Blade reconsidered: a secular vampire tale
07/31/2024
Is any movie a better distillation than 1990s youth culture than Wesley Snipes' Blade? It's got a bit of everything - the brash anti-hero, vampirism as a decadent (secular) lifestyle, and of course that sexy soft-core lesbian porn that was just starting to creep into the popular consciousness.
Indeed, in retrospect that was a clever marketing ploy by Hollywood, because while two men having sex is disgusting, two women having sex is merely absurd - and far more aesthetically pleasing.
In any event, I hadn't watched it in many years, which may strike people as surprising given my (fairly) recent authorship of The Vampires of Michigan. To a certain extent, Blade was the Ur-text of that book insofar as it treated vampirism as a morally neutral biological phenomenon. Obviously, the blood drinking was bad, but religious symbols and sacred objects were specifically mentioned as useless.
Garlic and silver were instead the primary threats to the vamps.
The storyline is unremarkable, and what sells the picture are the actors and the remarkably slick aesthetic. Wesley Snipes is just so damn cool.

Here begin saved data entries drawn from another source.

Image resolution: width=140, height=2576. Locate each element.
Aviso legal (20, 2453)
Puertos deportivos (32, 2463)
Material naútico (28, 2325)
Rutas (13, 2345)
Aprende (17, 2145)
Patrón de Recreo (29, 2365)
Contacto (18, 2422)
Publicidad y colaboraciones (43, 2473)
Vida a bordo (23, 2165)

He oozes cool, personifies it - women want him, men want to BE him. Modern movies simply cannot produce that level of charisma.
Put simply, it knew what it wanted to be and became that thing.
That being said, there is a spiritual void at the heart of the picture which I had not noticed before - in part because it has been so long since I saw it. When you are in your 20s, partying and lots of sex seems all that one could want in life. Later on, other priorities emerge.
That was a large part of what inspired my take on vampires. I very much enjoyed (and incorporated) fight scenes with cool weapons and people capable of dishing out (and taking) absurd amounts of damage, but the real heart of the matter to me was how one kept going after 100 years of orgies. There had to be something more.
Anyhow, the film has held up remarkably well.